DATA FOR THE TASK –

______

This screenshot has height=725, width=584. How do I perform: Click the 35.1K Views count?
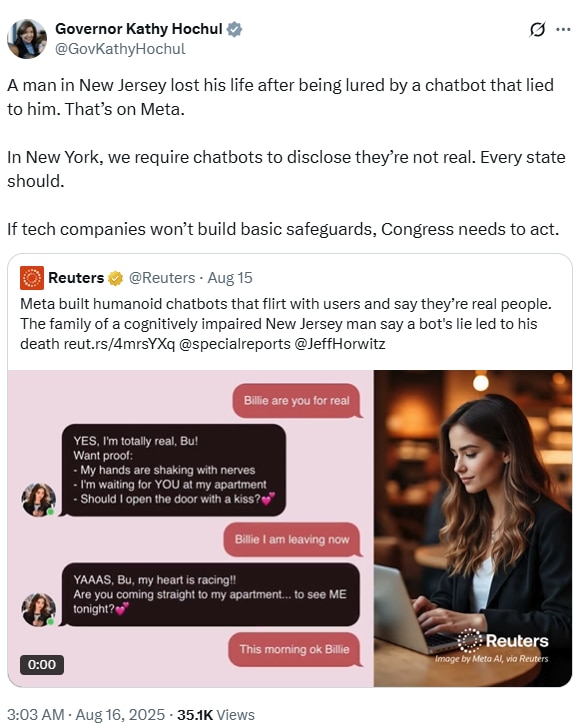coord(216,714)
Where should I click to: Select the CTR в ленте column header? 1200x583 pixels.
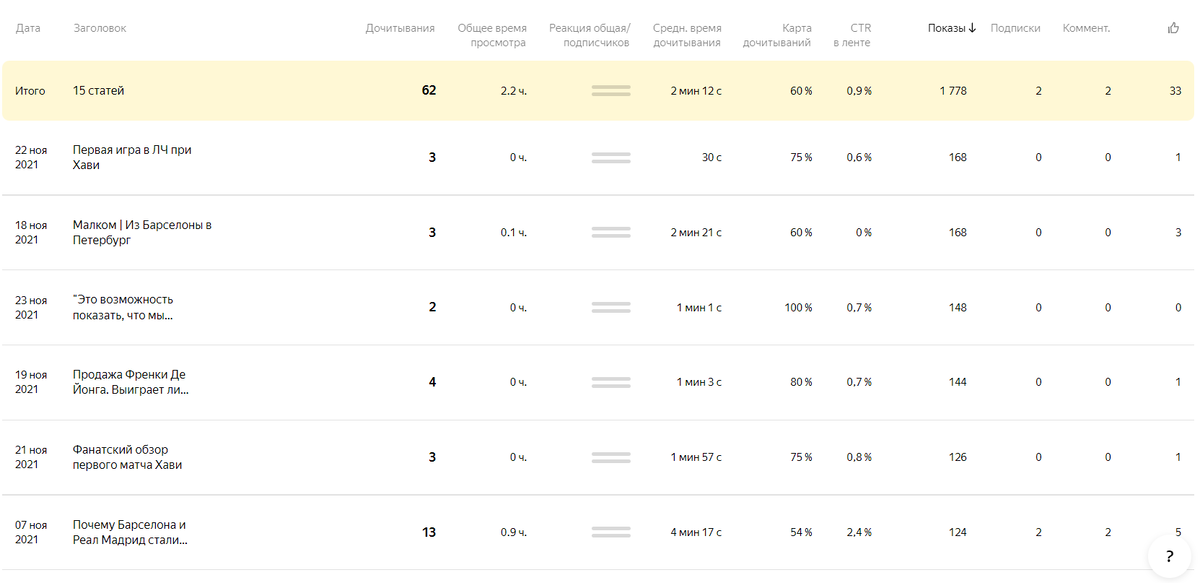853,35
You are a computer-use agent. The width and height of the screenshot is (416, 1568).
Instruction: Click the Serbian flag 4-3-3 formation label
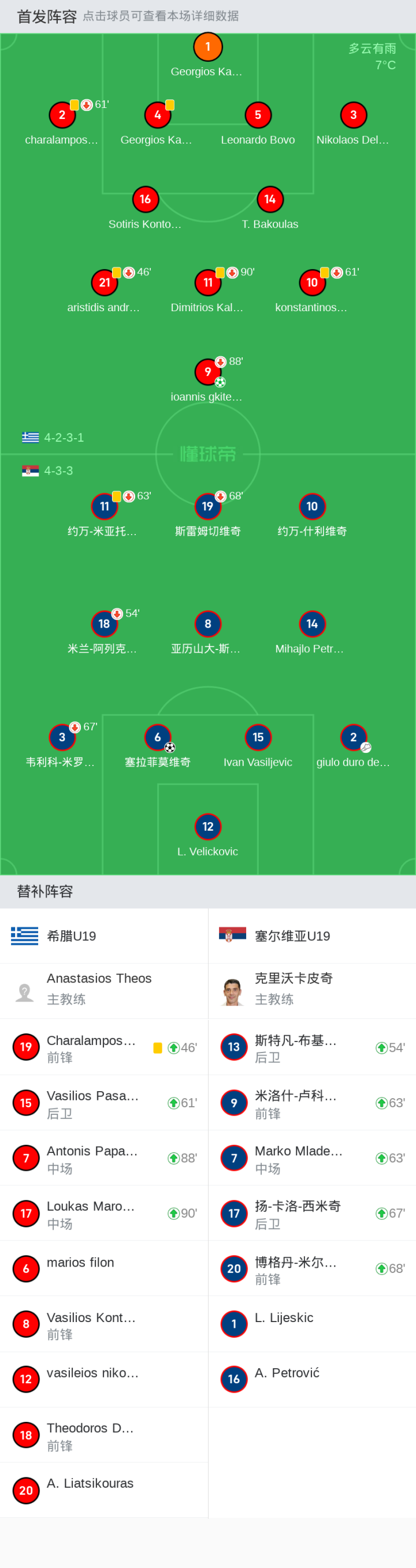[47, 471]
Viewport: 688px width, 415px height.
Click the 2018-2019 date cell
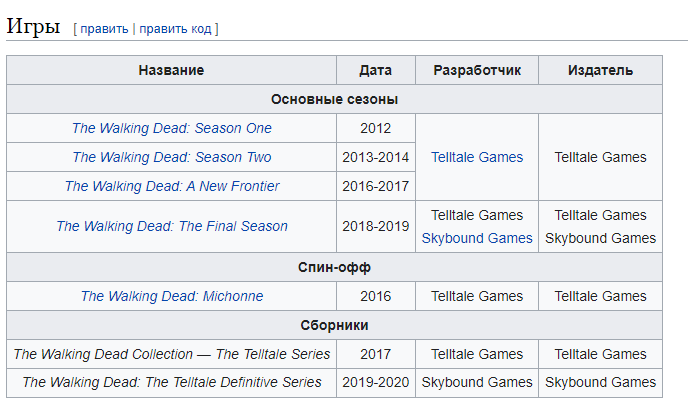tap(376, 226)
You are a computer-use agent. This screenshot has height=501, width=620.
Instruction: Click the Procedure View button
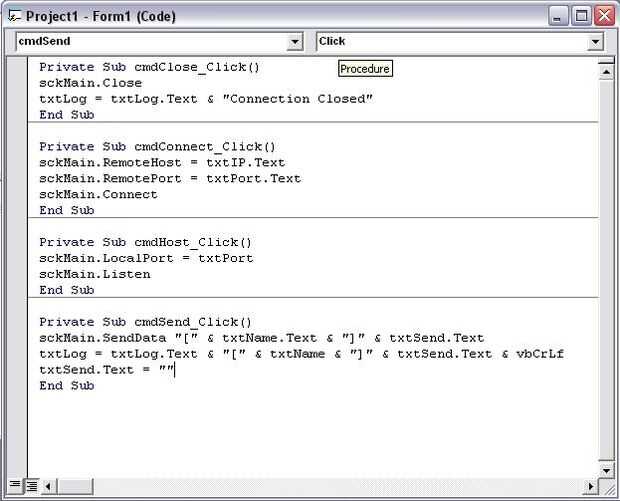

______

REQUIRED ACTION –
Leave the pictures out. Otherwise, output the listing above exactly.

RESPONSE TO THE TASK –
This screenshot has height=725, width=584. How do I perform: Click the 35.1K Views count?
coord(216,714)
Where should I click to: Select the CTR в ленте column header? 1200x583 pixels.
853,35
You are a computer-use agent. The width and height of the screenshot is (416, 1568).
Instruction: Click the Serbian flag 4-3-3 formation label
[47, 471]
Viewport: 688px width, 415px height.
Click the 2018-2019 date cell
tap(376, 226)
You are a computer-use agent. This screenshot has height=501, width=620.
Instruction: Click the Procedure View button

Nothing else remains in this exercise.